Third day at MCMskv, where I took advantage of the gap left by the elimination of the Tweedie Race [second time in a row!] to complete and submit our mixture paper. Despite the nice weather. The rest of the day was quite busy with David Dunson giving a plenary talk on various approaches to approximate MCMC solutions, with a broad overview of the potential methods and of the need for better solutions. (On a personal basis, great line from David: “five minutes or four minutes?”. It almost beat David’s question on the previous day, about the weight of a finch that sounded suspiciously close to the question about the air-speed velocity of an unladen swallow. I was quite surprised the speaker did not reply with the Arthurian “An African or an European finch?”) In particular, I appreciated the notion that some problems were calling for a reduction in the number of parameters, rather than the number of observations. At which point I wrote down “multiscale approximations required” in my black pad,  a requirement David made a few minutes later. (The talk conditions were also much better than during Michael’s talk, in that the man standing between the screen and myself was David rather than the cameraman! Joke apart, it did not really prevent me from reading them, except for most of the jokes in small prints!)

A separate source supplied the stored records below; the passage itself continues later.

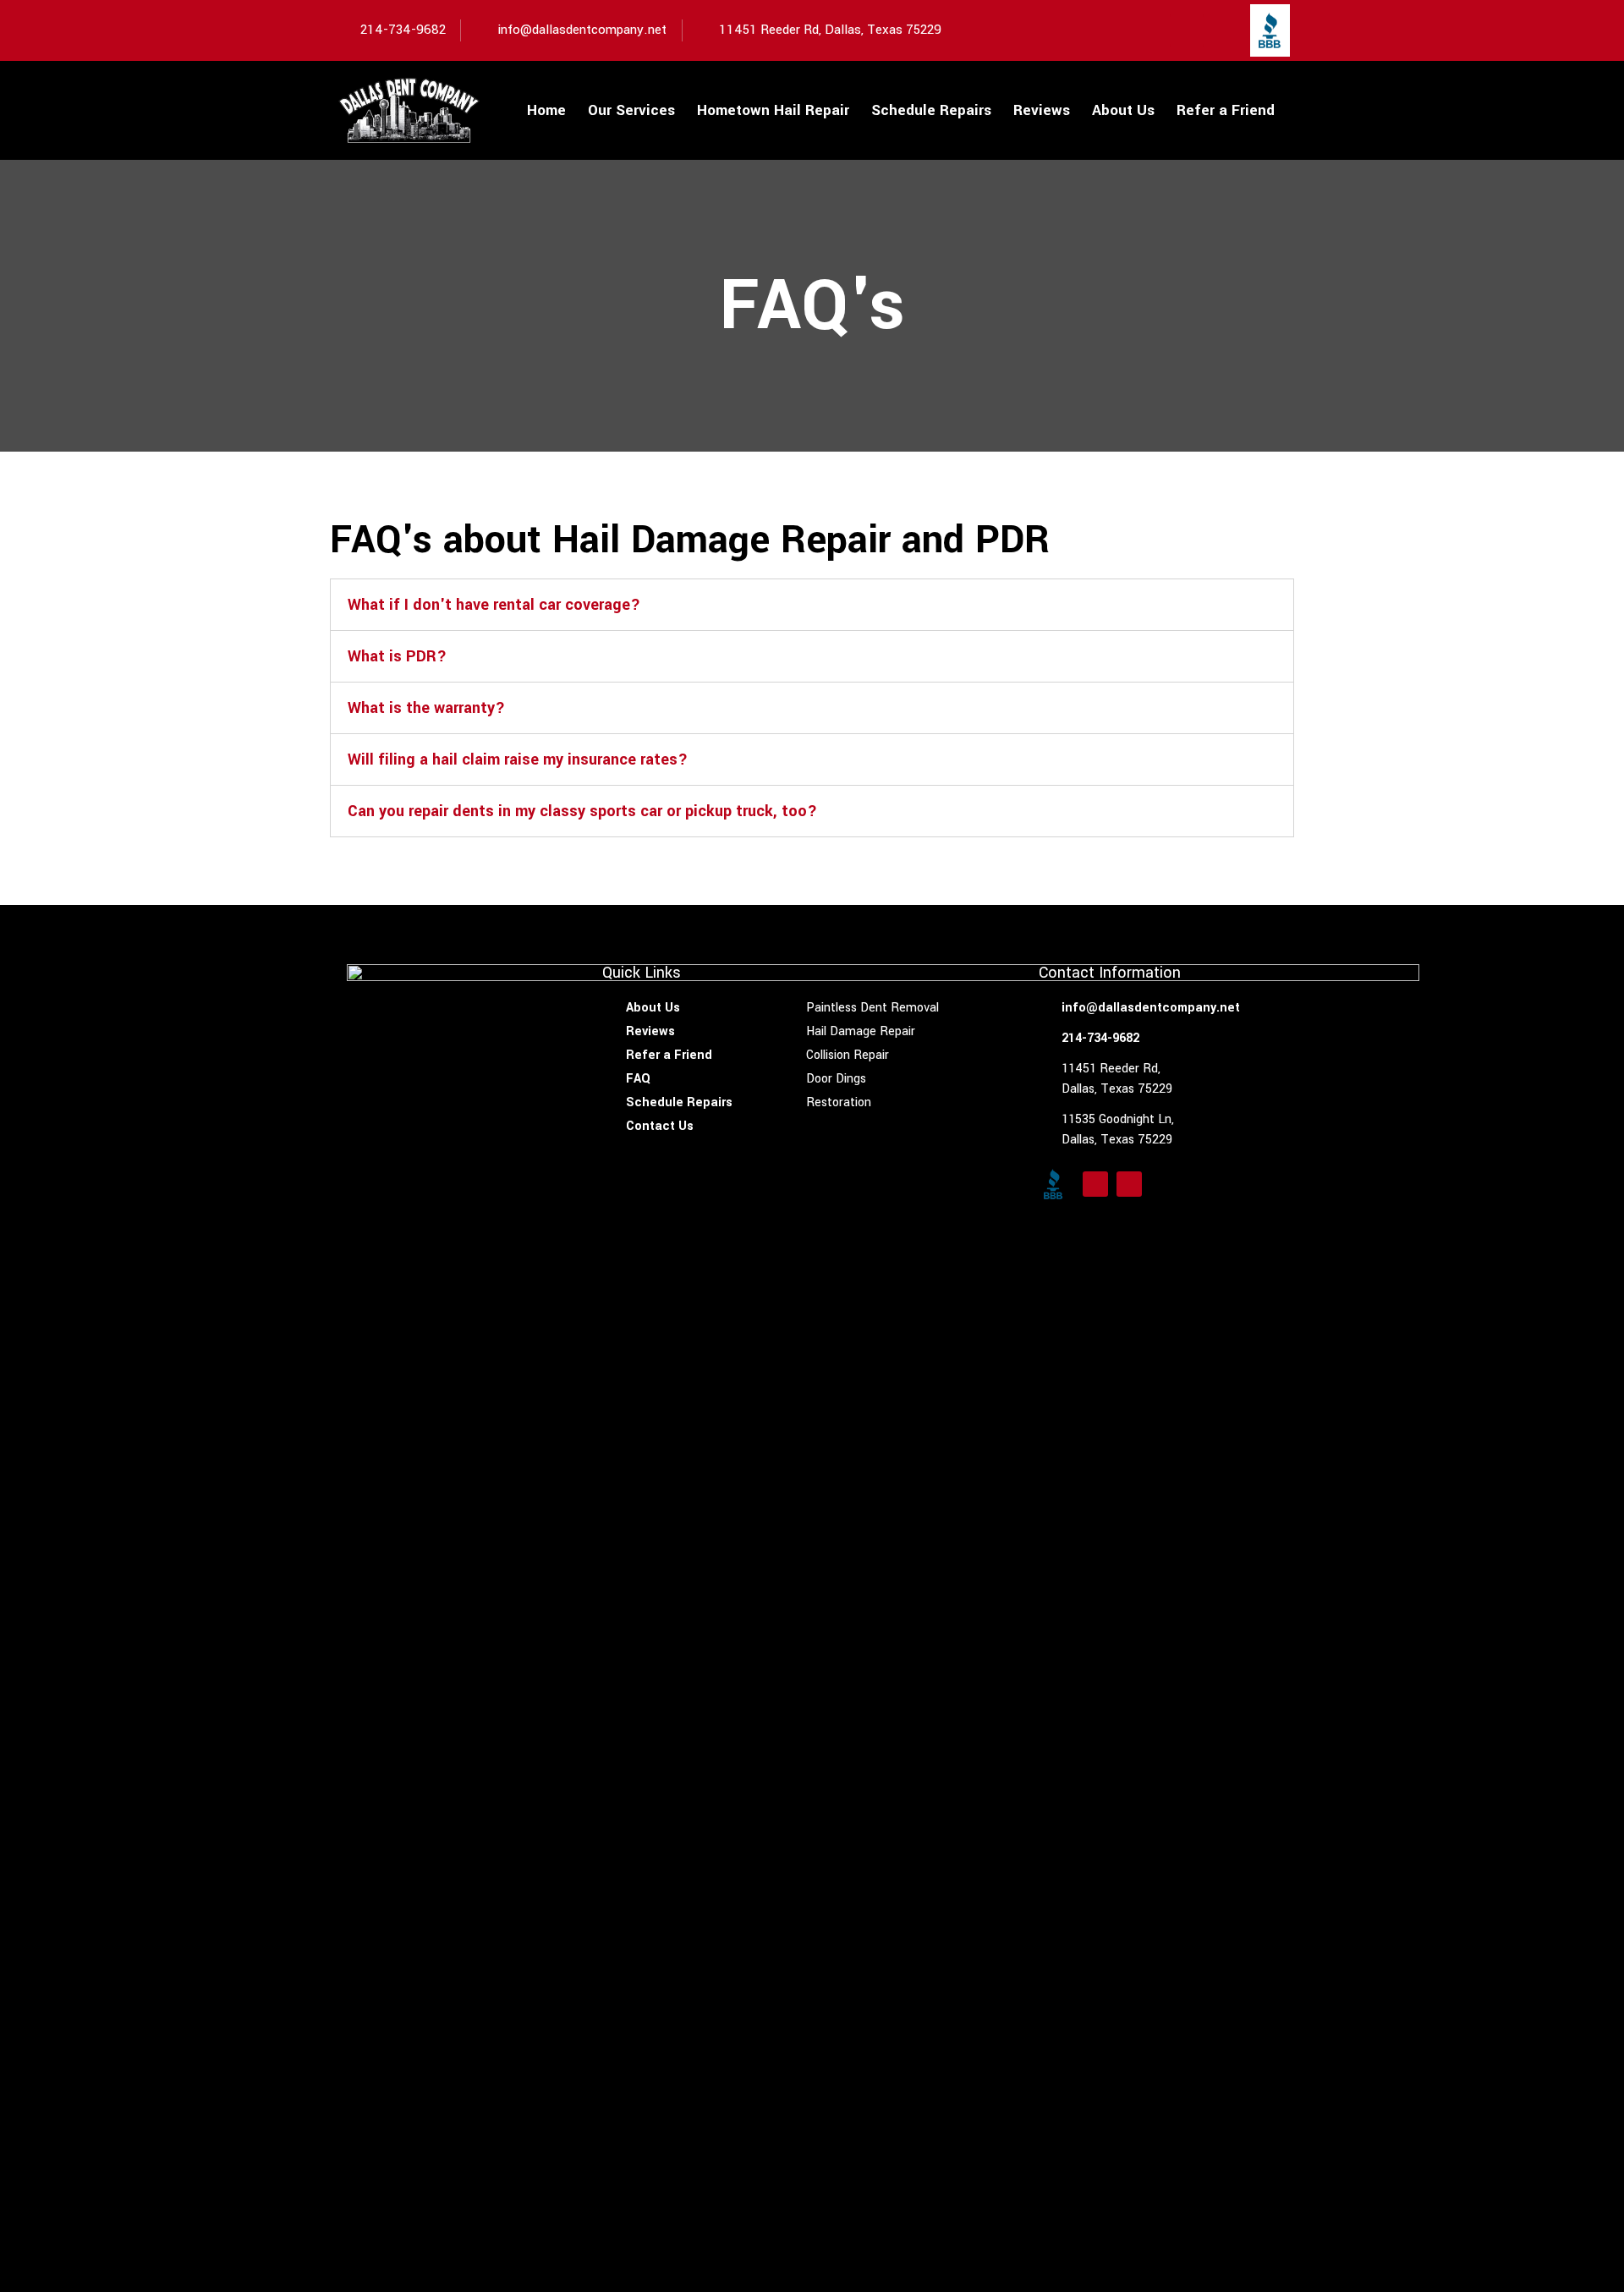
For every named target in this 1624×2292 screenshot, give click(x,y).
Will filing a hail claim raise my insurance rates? (518, 759)
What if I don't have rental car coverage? (494, 605)
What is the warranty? (426, 708)
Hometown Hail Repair (773, 110)
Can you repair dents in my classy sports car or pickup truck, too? (582, 811)
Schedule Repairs (931, 110)
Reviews (1041, 110)
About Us (1123, 110)
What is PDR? (397, 656)
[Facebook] (1187, 30)
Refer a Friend (1226, 110)
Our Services (631, 110)
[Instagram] (1220, 30)
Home (546, 110)
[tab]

The first session of the morning involved a talk by Marc Suchard, who used continued fractions to find a closed form likelihood for the SIR epidemiology model (I love continued fractions!), and a talk by Donatello Telesca who studied non-local priors to build a regression tree. While I am somewhat skeptical about non-local testing priors, I found this approach to the construction of a tree quite interesting! In the afternoon, I obviously went to the intractable likelihood session, with talks by Chris Oates on a control variate method for doubly intractable models, Brenda Vo on mixing sequential ABC with Bayesian bootstrap, and Gael Martin on our consistency paper. I was not aware of the Bayesian bootstrap proposal and need to read through the paper, as I fail to see the appeal of the bootstrap part! I later attended a session on exact Monte Carlo methods that was pleasantly homogeneous. With talks by Paul Jenkins (Warwick) on the exact simulation of the Wright-Fisher diffusion, Anthony Lee (Warwick) on designing perfect samplers for chains with atoms, Chang-han Rhee and Sebastian Vollmer on extensions of the Glynn-Rhee debiasing technique I previously discussed on the blog. (Once again, I regretted having to make a choice between the parallel sessions!)

The poster session (after a quick home-made pasta dish with an exceptional Valpolicella!) was almost universally great and with just the right number of posters to go around all of them in the allotted time. With in particular the Breaking News! posters of Giacomo Zanella (Warwick), Beka Steorts and Alexander Terenin. A high quality session that made me regret not touring the previous one due to my own poster presentation.